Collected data

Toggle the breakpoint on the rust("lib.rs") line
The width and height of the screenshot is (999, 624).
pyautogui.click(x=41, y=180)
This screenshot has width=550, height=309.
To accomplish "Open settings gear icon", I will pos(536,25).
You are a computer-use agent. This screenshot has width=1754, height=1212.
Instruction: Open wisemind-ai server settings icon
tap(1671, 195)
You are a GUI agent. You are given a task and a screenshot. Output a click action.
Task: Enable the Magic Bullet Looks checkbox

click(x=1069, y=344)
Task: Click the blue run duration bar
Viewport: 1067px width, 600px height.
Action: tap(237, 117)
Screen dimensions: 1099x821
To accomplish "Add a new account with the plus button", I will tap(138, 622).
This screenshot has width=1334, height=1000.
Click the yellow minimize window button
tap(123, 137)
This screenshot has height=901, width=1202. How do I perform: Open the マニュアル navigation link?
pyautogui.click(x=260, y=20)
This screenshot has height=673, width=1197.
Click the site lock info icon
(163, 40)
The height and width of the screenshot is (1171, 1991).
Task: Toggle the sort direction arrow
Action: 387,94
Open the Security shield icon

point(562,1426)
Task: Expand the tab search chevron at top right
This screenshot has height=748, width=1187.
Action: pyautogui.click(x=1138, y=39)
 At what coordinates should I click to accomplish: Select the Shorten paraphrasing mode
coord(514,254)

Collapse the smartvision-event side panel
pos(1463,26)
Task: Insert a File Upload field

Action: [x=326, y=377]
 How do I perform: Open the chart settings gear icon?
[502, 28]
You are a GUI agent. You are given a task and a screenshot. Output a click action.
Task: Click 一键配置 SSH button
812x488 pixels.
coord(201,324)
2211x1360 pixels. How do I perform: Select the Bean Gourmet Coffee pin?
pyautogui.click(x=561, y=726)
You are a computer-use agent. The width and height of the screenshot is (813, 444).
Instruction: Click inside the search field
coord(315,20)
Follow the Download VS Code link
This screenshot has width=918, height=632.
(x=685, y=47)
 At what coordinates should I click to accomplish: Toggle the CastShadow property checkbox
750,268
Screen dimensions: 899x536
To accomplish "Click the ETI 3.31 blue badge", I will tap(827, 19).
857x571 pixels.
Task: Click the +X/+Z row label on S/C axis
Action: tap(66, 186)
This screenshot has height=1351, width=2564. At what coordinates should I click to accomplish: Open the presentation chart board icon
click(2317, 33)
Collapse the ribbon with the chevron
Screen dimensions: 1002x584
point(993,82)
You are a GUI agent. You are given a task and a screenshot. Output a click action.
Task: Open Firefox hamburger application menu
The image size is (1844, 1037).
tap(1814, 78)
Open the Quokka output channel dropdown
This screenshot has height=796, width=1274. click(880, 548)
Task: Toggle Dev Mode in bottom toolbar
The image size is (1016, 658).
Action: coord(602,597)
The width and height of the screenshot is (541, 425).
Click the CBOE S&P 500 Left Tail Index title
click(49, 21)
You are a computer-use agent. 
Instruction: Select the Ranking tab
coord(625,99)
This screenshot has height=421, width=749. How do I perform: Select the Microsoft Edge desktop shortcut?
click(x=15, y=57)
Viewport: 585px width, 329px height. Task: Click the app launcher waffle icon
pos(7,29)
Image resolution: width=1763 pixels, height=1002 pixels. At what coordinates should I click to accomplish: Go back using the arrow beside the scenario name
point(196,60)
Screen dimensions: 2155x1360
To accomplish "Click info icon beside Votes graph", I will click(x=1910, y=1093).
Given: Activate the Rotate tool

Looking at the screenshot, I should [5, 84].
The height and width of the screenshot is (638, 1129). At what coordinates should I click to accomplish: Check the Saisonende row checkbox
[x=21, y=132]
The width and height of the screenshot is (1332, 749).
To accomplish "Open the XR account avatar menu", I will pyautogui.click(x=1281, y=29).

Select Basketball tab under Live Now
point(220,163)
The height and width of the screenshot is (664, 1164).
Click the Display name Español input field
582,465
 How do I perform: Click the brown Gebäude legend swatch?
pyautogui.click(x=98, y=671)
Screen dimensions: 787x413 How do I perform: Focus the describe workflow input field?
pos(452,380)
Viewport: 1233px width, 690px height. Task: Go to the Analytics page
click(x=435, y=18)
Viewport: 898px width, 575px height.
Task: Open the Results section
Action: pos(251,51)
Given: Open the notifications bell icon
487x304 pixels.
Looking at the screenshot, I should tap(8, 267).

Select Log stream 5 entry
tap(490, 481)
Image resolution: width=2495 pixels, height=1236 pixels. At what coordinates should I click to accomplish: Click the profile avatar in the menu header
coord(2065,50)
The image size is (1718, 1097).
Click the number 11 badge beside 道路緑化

__Directions__: Would you return each entry exactly as it reads?

__Answer for this exercise__:
Toggle the breakpoint on the rust("lib.rs") line
The width and height of the screenshot is (999, 624).
pyautogui.click(x=41, y=180)
This screenshot has width=550, height=309.
To accomplish "Open settings gear icon", I will pos(536,25).
You are a computer-use agent. This screenshot has width=1754, height=1212.
Instruction: Open wisemind-ai server settings icon
tap(1671, 195)
You are a GUI agent. You are given a task and a screenshot. Output a click action.
Task: Enable the Magic Bullet Looks checkbox

click(x=1069, y=344)
Task: Click the blue run duration bar
Viewport: 1067px width, 600px height.
Action: tap(237, 117)
Screen dimensions: 1099x821
To accomplish "Add a new account with the plus button", I will tap(138, 622).
This screenshot has width=1334, height=1000.
Click the yellow minimize window button
tap(123, 137)
This screenshot has height=901, width=1202. How do I perform: Open the マニュアル navigation link?
pyautogui.click(x=260, y=20)
This screenshot has height=673, width=1197.
Click the site lock info icon
(163, 40)
The height and width of the screenshot is (1171, 1991).
Task: Toggle the sort direction arrow
Action: 387,94
Open the Security shield icon

point(562,1426)
Task: Expand the tab search chevron at top right
This screenshot has height=748, width=1187.
Action: pyautogui.click(x=1138, y=39)
 At what coordinates should I click to accomplish: Select the Shorten paraphrasing mode
coord(514,254)

Collapse the smartvision-event side panel
pos(1463,26)
Task: Insert a File Upload field

Action: [x=326, y=377]
 How do I perform: Open the chart settings gear icon?
[502, 28]
You are a GUI agent. You are given a task and a screenshot. Output a click action.
Task: Click 一键配置 SSH button
812x488 pixels.
coord(201,324)
2211x1360 pixels. How do I perform: Select the Bean Gourmet Coffee pin?
pyautogui.click(x=561, y=726)
You are a computer-use agent. The width and height of the screenshot is (813, 444).
Instruction: Click inside the search field
coord(315,20)
Follow the Download VS Code link
This screenshot has width=918, height=632.
(x=685, y=47)
 At what coordinates should I click to accomplish: Toggle the CastShadow property checkbox
750,268
Screen dimensions: 899x536
To accomplish "Click the ETI 3.31 blue badge", I will tap(827, 19).
857x571 pixels.
Task: Click the +X/+Z row label on S/C axis
Action: tap(66, 186)
This screenshot has height=1351, width=2564. At what coordinates should I click to accomplish: Open the presentation chart board icon
click(2317, 33)
Collapse the ribbon with the chevron
Screen dimensions: 1002x584
point(993,82)
You are a GUI agent. You are given a task and a screenshot. Output a click action.
Task: Open Firefox hamburger application menu
The image size is (1844, 1037).
tap(1814, 78)
Open the Quokka output channel dropdown
This screenshot has height=796, width=1274. click(880, 548)
Task: Toggle Dev Mode in bottom toolbar
The image size is (1016, 658).
Action: coord(602,597)
The width and height of the screenshot is (541, 425).
Click the CBOE S&P 500 Left Tail Index title
click(49, 21)
You are a computer-use agent. 
Instruction: Select the Ranking tab
coord(625,99)
This screenshot has height=421, width=749. How do I perform: Select the Microsoft Edge desktop shortcut?
click(x=15, y=57)
Viewport: 585px width, 329px height. Task: Click the app launcher waffle icon
pos(7,29)
Image resolution: width=1763 pixels, height=1002 pixels. At what coordinates should I click to accomplish: Go back using the arrow beside the scenario name
point(196,60)
Screen dimensions: 2155x1360
To accomplish "Click info icon beside Votes graph", I will click(x=1910, y=1093).
Given: Activate the Rotate tool

Looking at the screenshot, I should [5, 84].
The height and width of the screenshot is (638, 1129). At what coordinates should I click to accomplish: Check the Saisonende row checkbox
[x=21, y=132]
The width and height of the screenshot is (1332, 749).
To accomplish "Open the XR account avatar menu", I will pyautogui.click(x=1281, y=29).

Select Basketball tab under Live Now
point(220,163)
The height and width of the screenshot is (664, 1164).
Click the Display name Español input field
582,465
 How do I perform: Click the brown Gebäude legend swatch?
pyautogui.click(x=98, y=671)
Screen dimensions: 787x413 How do I perform: Focus the describe workflow input field?
pos(452,380)
Viewport: 1233px width, 690px height. Task: Go to the Analytics page
click(x=435, y=18)
Viewport: 898px width, 575px height.
Task: Open the Results section
Action: pos(251,51)
Given: Open the notifications bell icon
487x304 pixels.
Looking at the screenshot, I should tap(8, 267).

Select Log stream 5 entry
tap(490, 481)
Image resolution: width=2495 pixels, height=1236 pixels. At what coordinates should I click to accomplish: Click the profile avatar in the menu header
coord(2065,50)
The image size is (1718, 1097).
Click the number 11 badge beside 道路緑化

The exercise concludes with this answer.